It takes a big man to admit when he’s wrong: I have been wrong. I thought this new Van Halen album was going to be another run-of-the-mill, Dinosaurs of Rock Ca$h grab. I thought Van Halen were leveraging the last bit of goodwill the band had in order to pay for second (or third, or fourth) wives and grand babies (!). In my defense, the band’s choice of “Tattoo” as the lead single was pretty bonehead (unless you think putting your worst foot-first is a good idea).
How's this for a different kind of truth: this band's new album isn't a horrendous mistake.
So I downloaded A DIFFERENT KIND OF TRUTH on Friday, mostly because I have deep psychological problems/I hate myself. To my shock, once you get past the floating turd that is “Tattoo,” the album is pretty damn good. A DIFFERENT KIND OF TRUTH is not so different from classic, late 1970s-era Van Halen. The reason for this is because all these songs were written 30+ years ago by the band. Yes, the “new” Van Halen album is full of cast-offs and throw aways (the B-sides, “b-sides” if you will) and while that might sound like a bad thing, it turns out it’s not.

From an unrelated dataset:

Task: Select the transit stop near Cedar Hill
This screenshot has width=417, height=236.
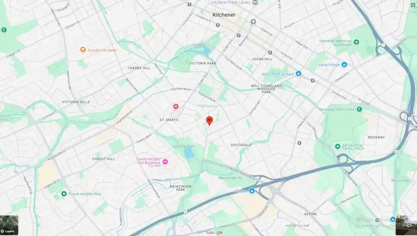Action: [x=270, y=53]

Think about it terms of money: back in the day the young, kickass Van Halen wrote some songs and put them into a rock ‘n roll savings account. You know, for when they were older and wanted to retire. This “song savings plan” has paid Van Halen Corp. huge dividends in form of modern songs with a classic feel.
But enough bullshit, let’s talk about the songs.
So like I said, the boys put their worst foot-forward with “Tattoo.” It’s not only the lead single, but it’s also the first track of the record. I’m not sure who it is in the Van Halen camp that has the massive hardon for this song, but I’m pretty sure it’s that fat-fuck Wolfgang. Just kidding, I know Wolfgang’s opinons don’t matter (except to this daddy), I’m sure the whole organization thinks “Tattoo” is a “hip” modern-taken on Van Halen. But it sucks.
The rest of the album, however, is solid as a rock. The second track, “She’s A Woman” is, for me, the album’s true opener. The lyrics are a bit much, with David Lee Roth howling about how normal he is….you know, he drives a Chevy and…lives in his car (?). While I’m usually annoyed when millionaires wail about how blue collar they are, I decided to not bitch because the guitar work on this song is phenomenal. In fact, Eddie Van Halen is on fire the whole record. It’s pretty awesome to see that the dude can still shred. And beyond that, the playing isn’t contrived or robotic–nor is it a parody of his younger-self. Diamond Dave’s voice is lower and rougher, but Eddie’s guitar playing is exactly as awesome as it was back in the day.
“You and Your Blues” should have been the first single, in my opinion. It’s more understated than the dunderheaded “Tattoo,” but that’s why I like it. The song has a great, chuggy-sounding guitar tone and a really awesome Rolling Stones reference in the lyrical hook.
My favorite track on A DIFFERENT KIND OF TRUTH is “Blood and Fire.” This was, you might recall, one of the tracks the band released partially leading up to the album’s release. It’s a great song and the lyrics fit an older, more mature Van Halen. The band has “come through blood and fire” so to speak and the fact that they’re still standing should be a source of pride for them. The car/racing metaphors are classic Van Halen and reminded me of “Panama.” This is definitely one that they’re going to be playing live on the new tour.
Other standouts on the album include the super-heavy “As Is” and the cheeky-as-hell “Stay Frosty.” The latter being a spiritual sequel to “Ice Cream Man” off of Van Halen’s first record. It’s worth noting that “Stay Frosty” with it’s acoustic guiar opening, is probably the only track to not come kicking and screaming out of the gate. This is a hard-charing Van Halen record (which is probably why the album art is an old train, get it? Old train).
Are there problems other than “Tattoo”? Of course. David Lee Roth’s voice is rougher and his “raps” aren’t as funny as they used to be. There’s a particularly embarrassing one in the middle of “The Trouble With Never.” The songs themselves are pretty good, but let’s face it–nothing on A DIFFERENT KIND OF TRUTH is going to become a classic Van Halen song. They aren’t going to play “Outta Space” or “Big River” at a ballgame. These are leftover tracks and the only reason we’re accepting them is because we’ve lowered our collective expectations for Van Halen.
On the other hand, this album does not tarnish the Van Halen brand in any way. I can crank it up in the summer time and not be embarrassed when I hit a stop light, which is nice. I think all parties involved have lucked out. Having a backlog of songs to pull from has probably spared us all from a truly awful, gut-wrenching experience. Our heroes didn’t fall, and for me that’s good enough.
A DIFFERENT KIND OF TRUTH gets a “B.”